**EXERCISE OBJECTIVE:** Return the portion of the forum thread on Unicode string conversion starting with "Are you saying" and going on through "the CString object...", copied word for word.

Are you saying that I am assigning what is a CStringA (returned by w2A) to strReplacementToken (a CStringW (due to _UNICODE) ), which ends up with strReplacementToken being a CStringW ?  Well, if that is the case, I can certainly see why everything is failing, and I can see the memory window showed strReplacementToken as having two bytes per character in my previous screenshot ( http://img240.imageshack.us/img240/3536/notworking3fx.png )

***** Is this what you are saying the problem is, and why I essentially believe that W2A is "not working" ? *****

>> Your memcmp/wmemcmp needs to compare LPCTSTR string fetched from the CString object...

Now, you use memcmp in your code, however I don't see why I *have* to, since all I am comparing is blocks of memory, which can be of any data type, including ANSI strings or UNICODE strings.  My code works fine for a UNICODE file, (with _UNICODE) defined as-is, so I am still not convinced about what you say here.  Can you re-enforce you statement about using the LPCTSTR operator ?

havman56

I am using VS.NET 2003, so I guess that does not apply to me.  Thanks anyway.

itsmeandnobodyelse

Thank you for the attempt to fully understand my issue.  You are correct, there are four cases as you have clearly layed out.

>> I would suggest to use std::string and std::wstring instead. Both can be used same time.

**DATA:**
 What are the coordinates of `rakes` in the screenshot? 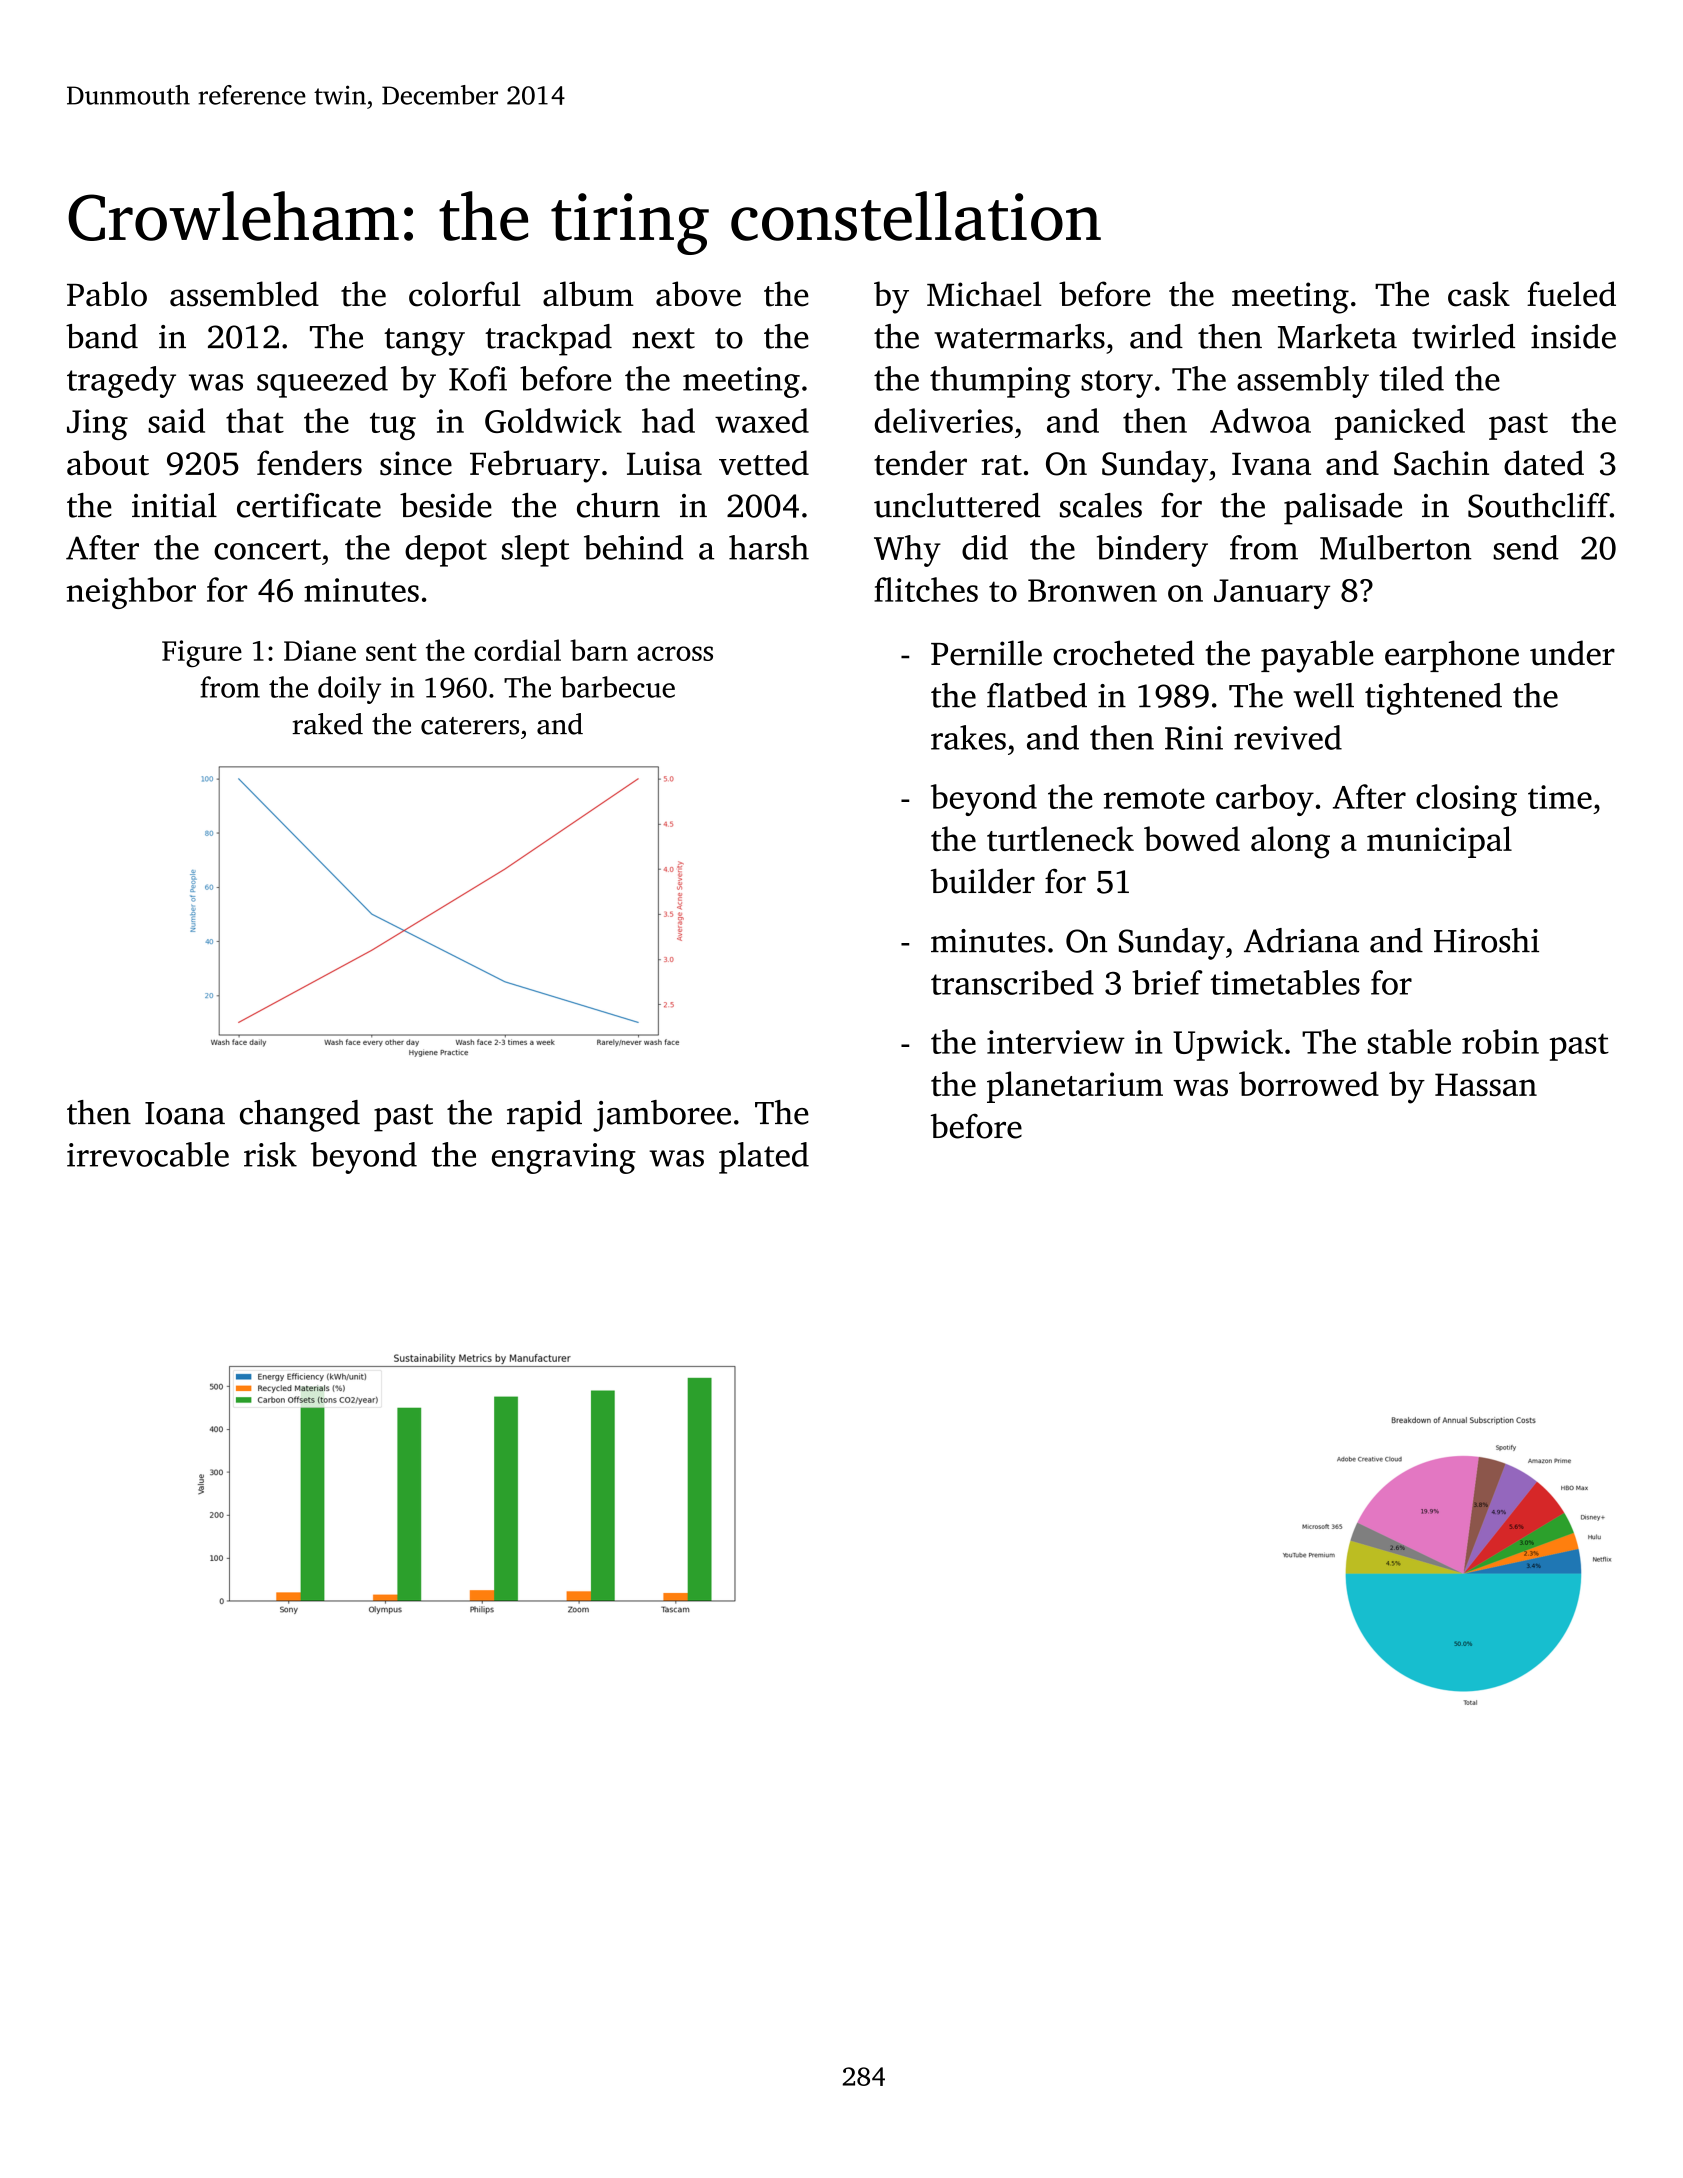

**TASK ANSWER:**
Are you saying that I am assigning what is a CStringA (returned by w2A) to strReplacementToken (a CStringW (due to _UNICODE) ), which ends up with strReplacementToken being a CStringW ?  Well, if that is the case, I can certainly see why everything is failing, and I can see the memory window showed strReplacementToken as having two bytes per character in my previous screenshot ( http://img240.imageshack.us/img240/3536/notworking3fx.png )

***** Is this what you are saying the problem is, and why I essentially believe that W2A is "not working" ? *****

>> Your memcmp/wmemcmp needs to compare LPCTSTR string fetched from the CString object...